Let $P_t$ be the price of an asset (that doesn’t pay any interim income such as dividends or coupons for the sake of simplicity) on day $t$. Then, the way most people would compute the return ($\delta_t$) on that asset from day $t-1$ to day $t$ is:

$$\delta_t = \frac{P_t}{P_{t-1}} - 1$$

Now suppose we have price data for $T$ days with $t \in{\{0, 1, 2, .., T\}}$ and, therefore, $T-1$ daily of $\delta_t$, and we want to compute the return over the whole period ($\delta_T$). We would use:

$$\delta_T = \prod_{t=1}^T(1+\delta_t)-1$$

For instance, using the data for the DAX from the EuStockMarkets dataset in R:

> P <- as.numeric(EuStockMarkets[, "DAX"])
> T <- length(P)
> 
> dP <- P[-1]/P[-T]-1
> prod(1+dP)-1
[1] 2.360688
>

Indeed, it's equivalent to:

> P[T]/P[1]-1
[1] 2.360688
>

And the mean return $\bar{\delta_t}$ over the same period is given by:

$$\bar{\delta_t} = (1+\delta_T)^{1/T}-1$$

In R:

> rT <- prod(1+dP)-1
> (1+rT)^(1/T)-1
[1] 0.0006519036
>

Or:

$$\bar{\delta_t} = \left( \frac{P_T}{P_0} \right)^{1/T}-1$$

Note we use $P_0$ because $\delta_1$ is the return between $t=0$ and $t=1$. In R:

> (P[T]/P[1])^(1/T)-1
[1] 0.0006519036
>

Using all this, it's easy to compute what the annualized return of the DAX was over that period. We have a daily mean return ($\bar{\delta_t}$) and we assume a year is 260 business days long; it follows that:

$$\bar{\delta_{260}} = (1+\bar{\delta_t})^{260}-1$$

In R:

> mT <- (1+rT)^(1/T)-1
> (1+mT)^260-1
[1] 0.1846409
>

In words: over that period, the DAX has returned 18.5% per annum on average.

Now, back to the subject: what is the volatility — that is, the annualized standard deviation — of our daily returns ($\delta_t$)?

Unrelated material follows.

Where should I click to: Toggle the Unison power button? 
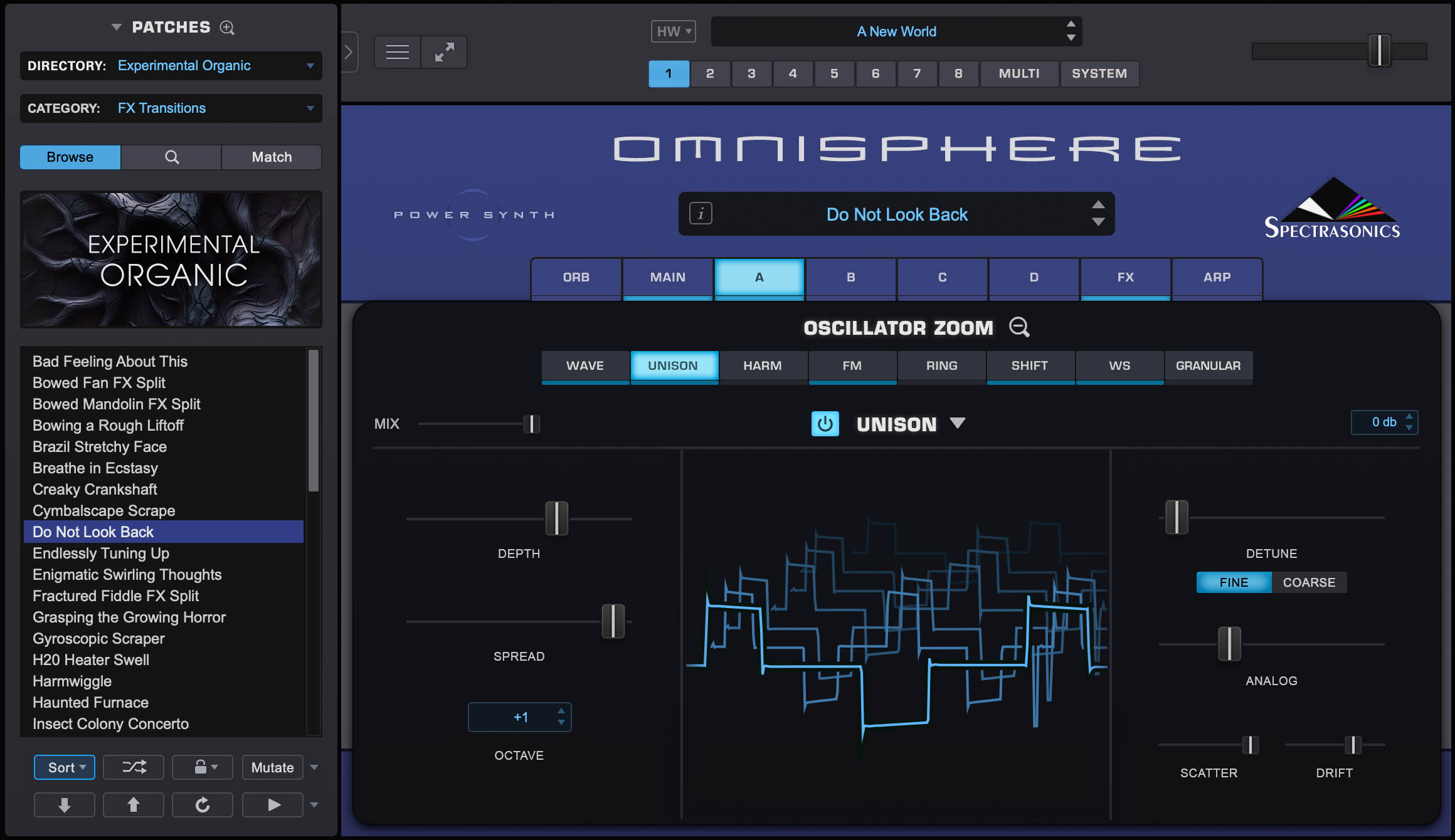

We know how to compute the standard deviation of daily returns; in R:

> sd(dP)
[1] 0.01028088
>

And, according to my former colleague, we should multiply this by $\sqrt{260}$:

> sd(dP)*sqrt(260)
[1] 0.1657742
>

Well, guess what: this is wrong and, not only it is wrong, it doesn't mean anything.

Continuous returns

Using discrete returns is absolutely correct for most uses but, when computating a volatility (and, therefore, a Sharpe ratio or an information ratio) you should use log returns or, as I like to call them, continuous returns:

$$\delta_t = \ln{\left(\frac{P_t}{P_{t-1}}\right)}$$

Or, equivalently:

$$\delta_t = \ln{(P_t)} - \ln{(P_{t-1})}$$

Let me explain why.

The critical property of continuous returns is that the total (continuous) return over the whole period (the $T$ days) is a sum:

$$\delta_T = \sum_{t=1}^T\delta_t$$

In R:

> dP <- diff(log(P))
> sum(dP)
[1] 1.212146
>

Is, indeed, equivalent to:

> log(P[T]/P[1])
[1] 1.212146
>

As a result, the mean daily (continuous) return over the whole period ($\bar{\delta_t}$) is simply the arithmetic mean of the daily (continuous) return:

> mean(dP)
[1] 0.0006520417
>

And, you guessed it, the annualized (continuous) return of the DAX was over that period is given by:

> mean(dP)*260
[1] 0.1695309
>

Starting from this, let's go for a (random) walk.

Random walk

Following Jules Regnault [1], consider a random variable $\delta_t$ that follow some distribution (we don’t care which one) over $T$ periods and just make two basic assumptions: (i) the distribution is stable across time and (ii) the observations of $\delta_t$ are independent one from another.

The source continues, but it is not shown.